======== Passage ========

Can this integral be evaluated with Gamma function?

Question

The integral is $\int_{0}^\infty e^{-\frac{(lnx)^2}2} \,dx $

If I substitute $x = e^z$, and further $\frac{z^2}2 = t$ then it is not in the form of Gamma function.

Answer 1

Substitute $x=e^z$ $$\int_{0}^\infty e^{-\frac{(lnx)^2}2} \,dx=\int_{-\infty}^\infty e^{-\frac{z^2}2} e^z\,dz=\int_{-\infty}^\infty e^{-\frac12(z^2-2z)}\,dz$$ Complete the square: $z^2-2z=(z-1)^2-1$. $$ \int_{-\infty}^\infty e^{-\frac12(z^2-2z)}\,dz = \int_{-\infty}^\infty e^{-\frac{(z-1)^2}2}\,e^{\frac12}\,dz=e^{\frac12} 2\int_1^\infty e^{-\frac{(z-1)^2}2}\,dz$$. Now you can substitute $t=\frac{(z-1)^2}2$ and use gamma-function, if it is required.

Answer 2

You may notice that $$\int_{0}^{+\infty}e^{-\log^2(x)/2}\,dx \stackrel{x\mapsto e^z}{=} \int_{\mathbb{R}}\exp\left(\frac{2z-z^2}{2}\right)\,dz \stackrel{z\mapsto t+1}{=}\sqrt{e}\int_{\mathbb{R}}e^{-t^2/2}\,dt=\color{red}{\sqrt{2\pi e}}.$$

======== Provided data ========

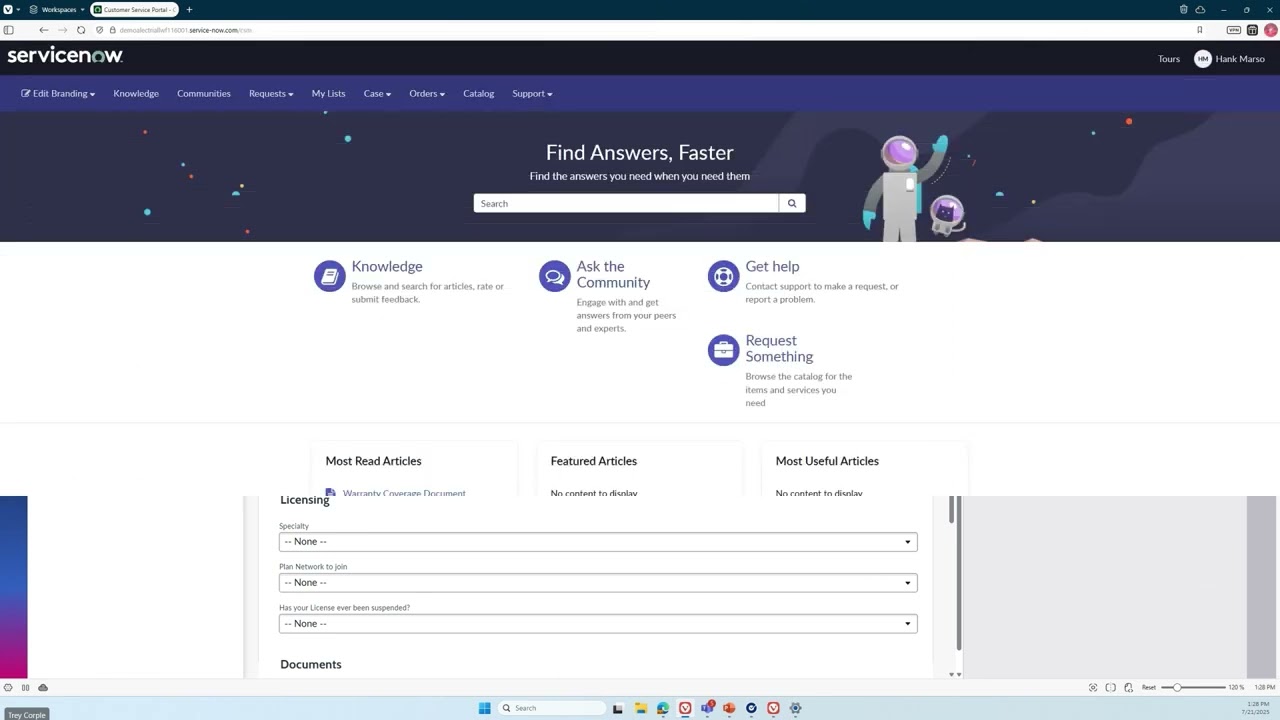Click the Tours button
Image resolution: width=1280 pixels, height=720 pixels.
pyautogui.click(x=1168, y=59)
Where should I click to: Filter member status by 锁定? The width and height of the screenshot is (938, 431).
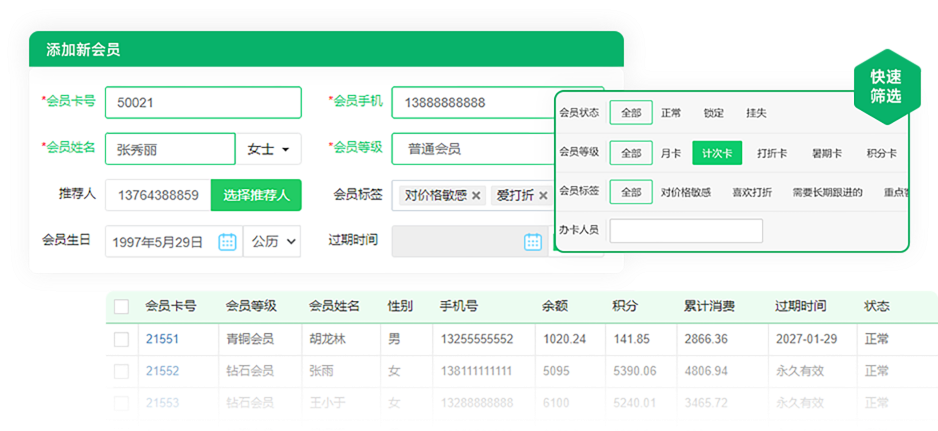[714, 113]
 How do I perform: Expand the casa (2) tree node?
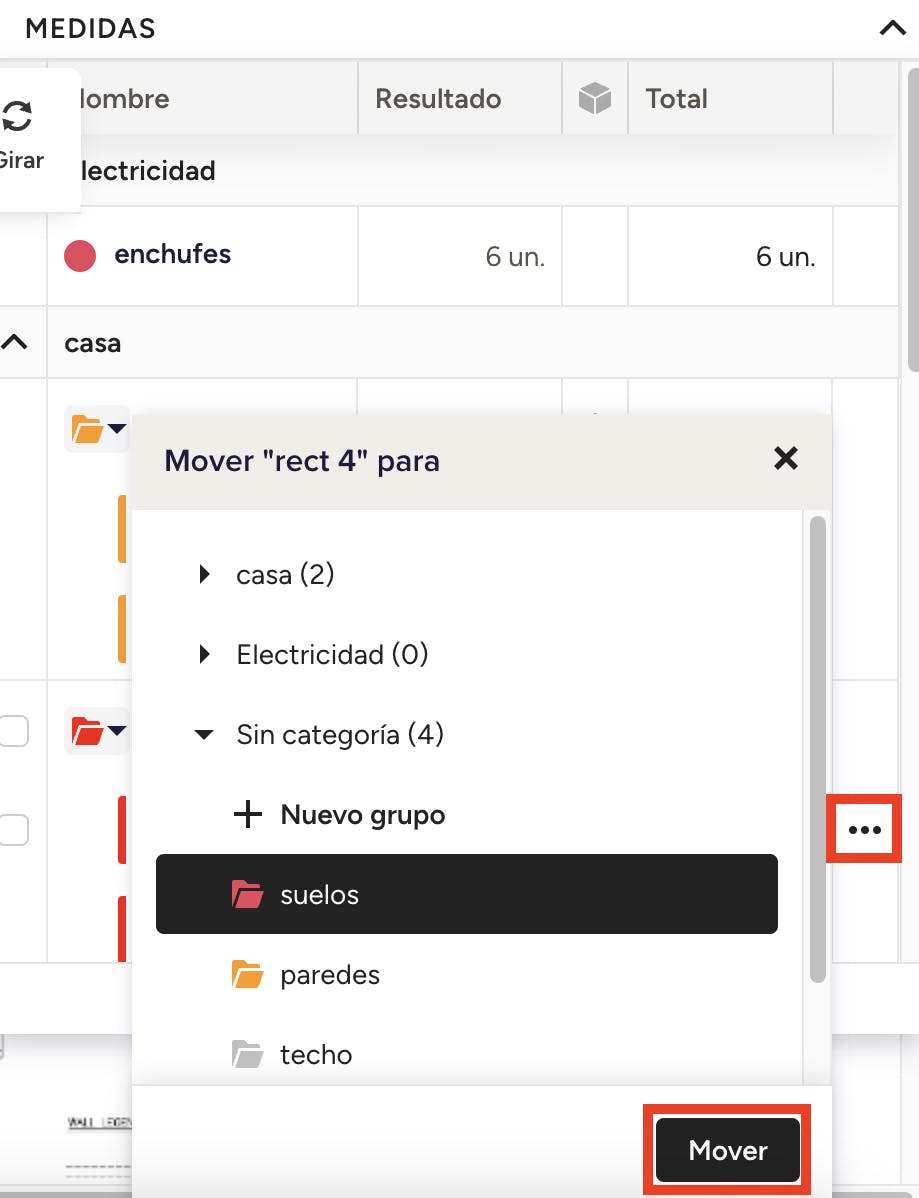[204, 575]
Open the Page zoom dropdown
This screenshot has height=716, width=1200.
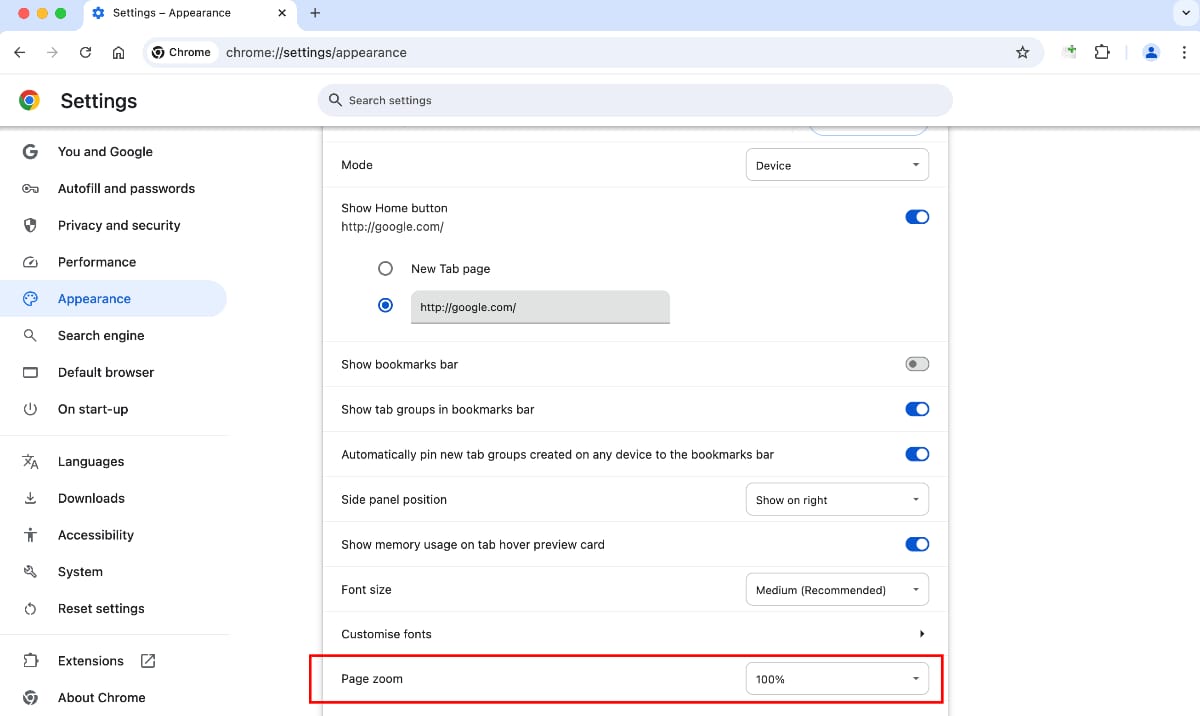coord(837,678)
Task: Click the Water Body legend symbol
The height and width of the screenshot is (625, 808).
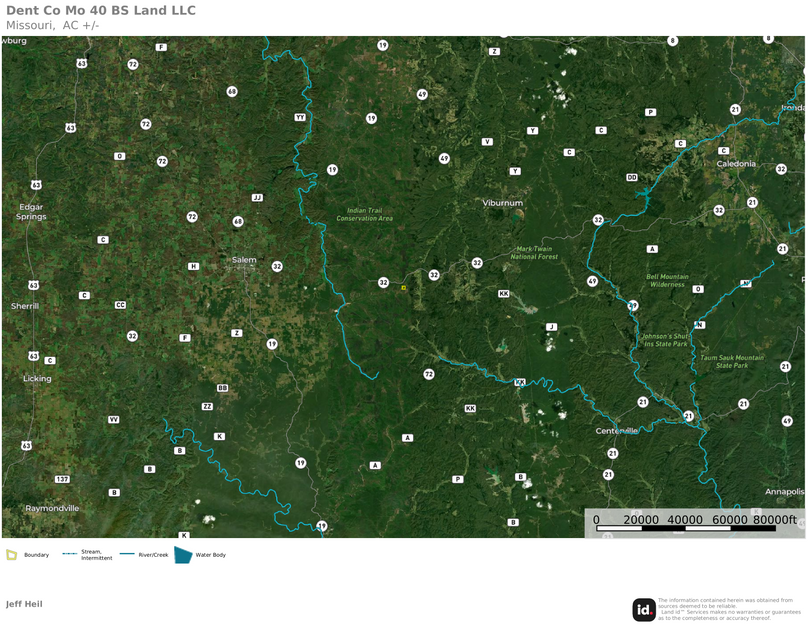Action: pos(183,555)
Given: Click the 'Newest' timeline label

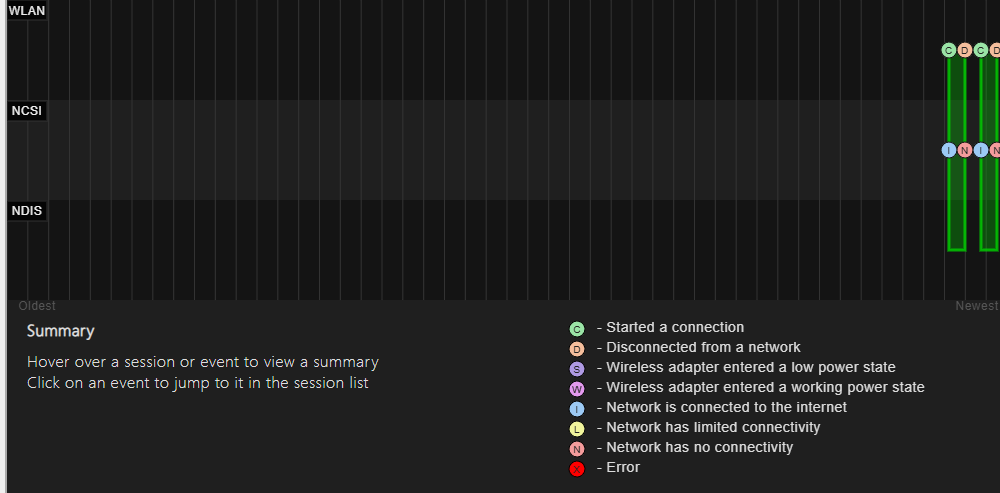Looking at the screenshot, I should 976,306.
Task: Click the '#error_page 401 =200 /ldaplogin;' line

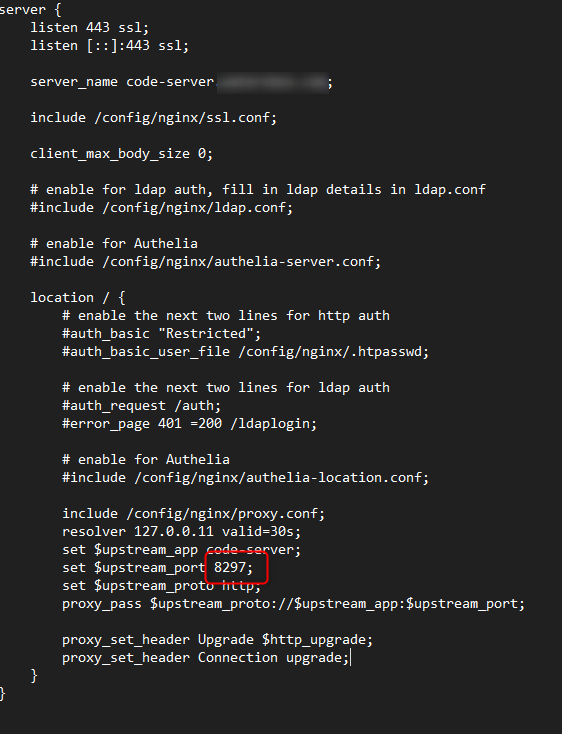Action: coord(190,424)
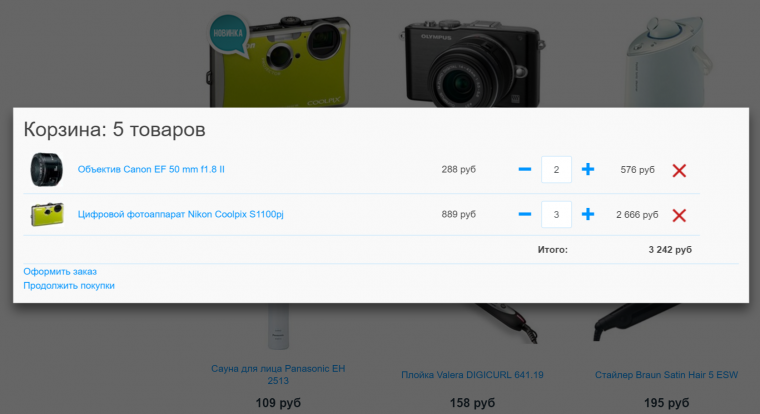Click Продолжить покупки link
Viewport: 760px width, 414px height.
coord(69,285)
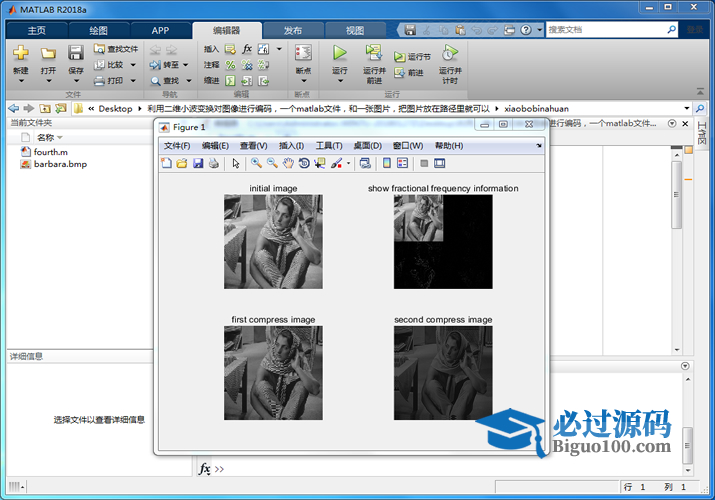The width and height of the screenshot is (715, 500).
Task: Toggle the Zoom In tool in Figure 1
Action: click(256, 163)
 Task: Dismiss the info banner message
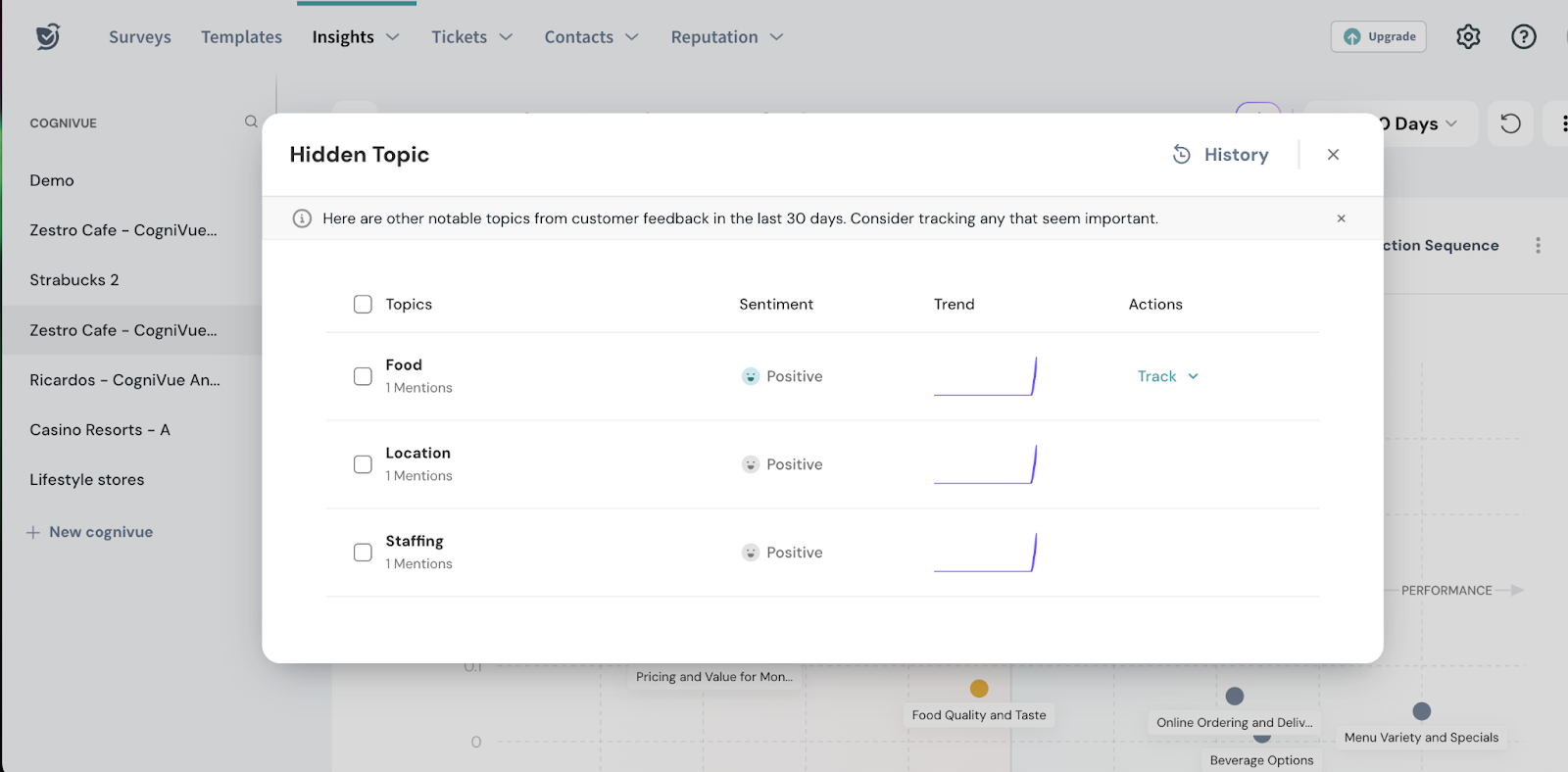coord(1341,218)
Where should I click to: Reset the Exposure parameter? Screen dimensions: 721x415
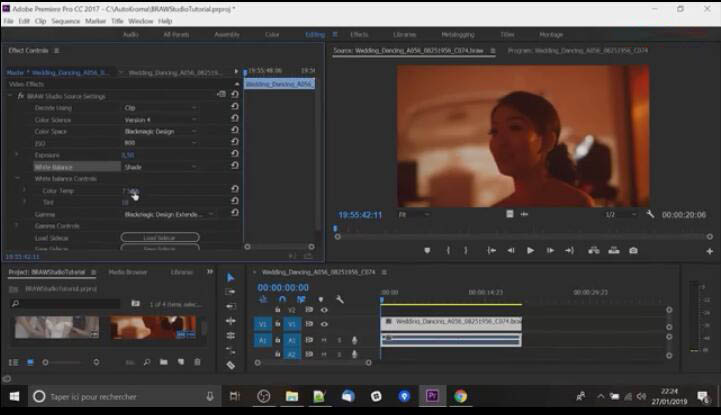pyautogui.click(x=234, y=155)
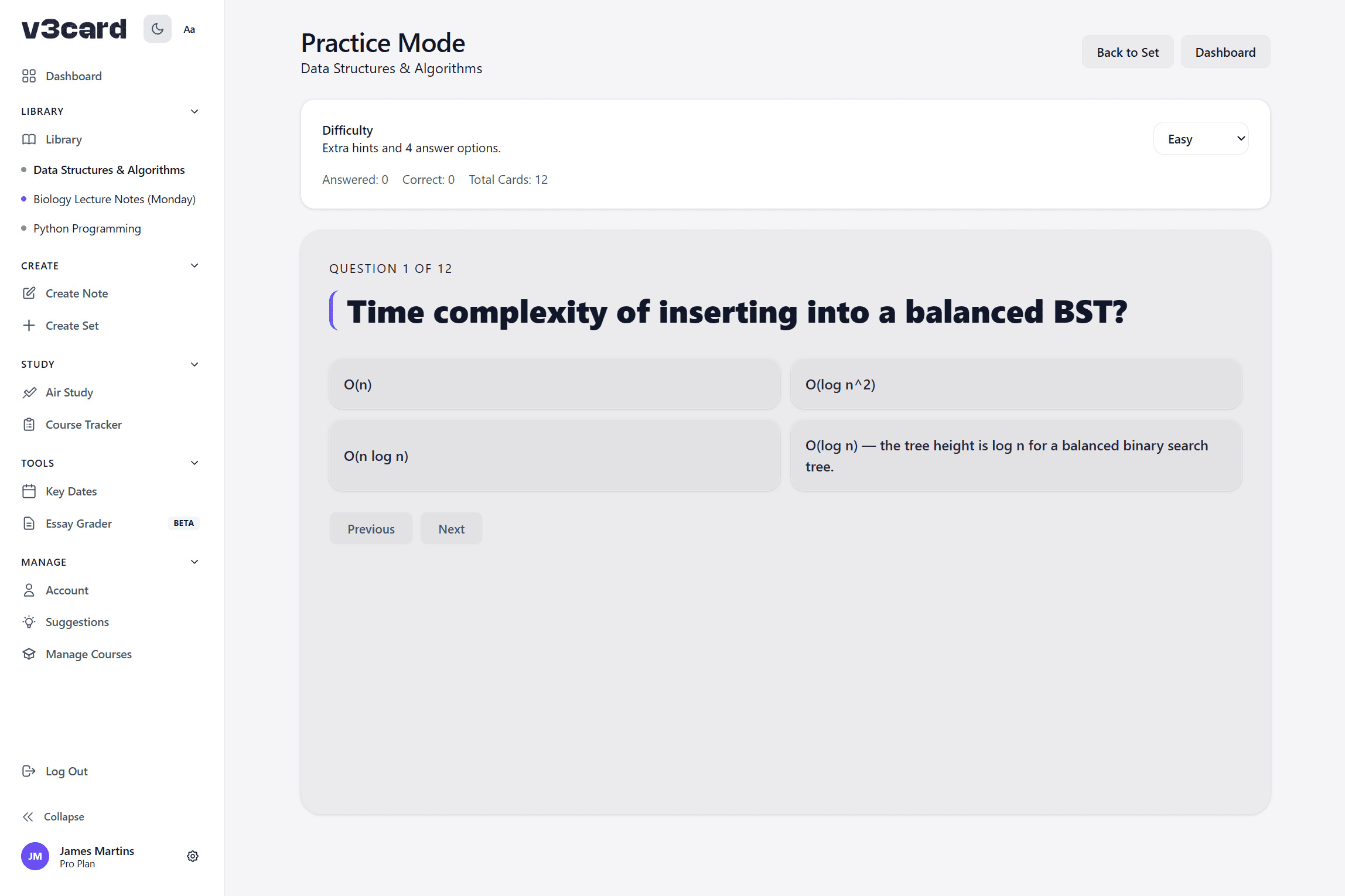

========

- Exercise tasks
1) List every substitution the Gamma-function thread proposes, in order of appearance, noting for each whether it comes from the Question, Answer 1, or Answer 2.
2) Echo the stretch of the Gamma-function thread from "The integral is" through "of Gamma function.", word for word.

- Solved tasks
1)
1. x = e^z (Question)
2. z^2/2 = t (Question)
3. x = e^z (Answer 1)
4. t = (z-1)^2/2 (Answer 1)
5. x ↦ e^z (Answer 2)
6. z ↦ t+1 (Answer 2)

2)
The integral is $\int_{0}^\infty e^{-\frac{(lnx)^2}2} \,dx $

If I substitute $x = e^z$, and further $\frac{z^2}2 = t$ then it is not in the form of Gamma function.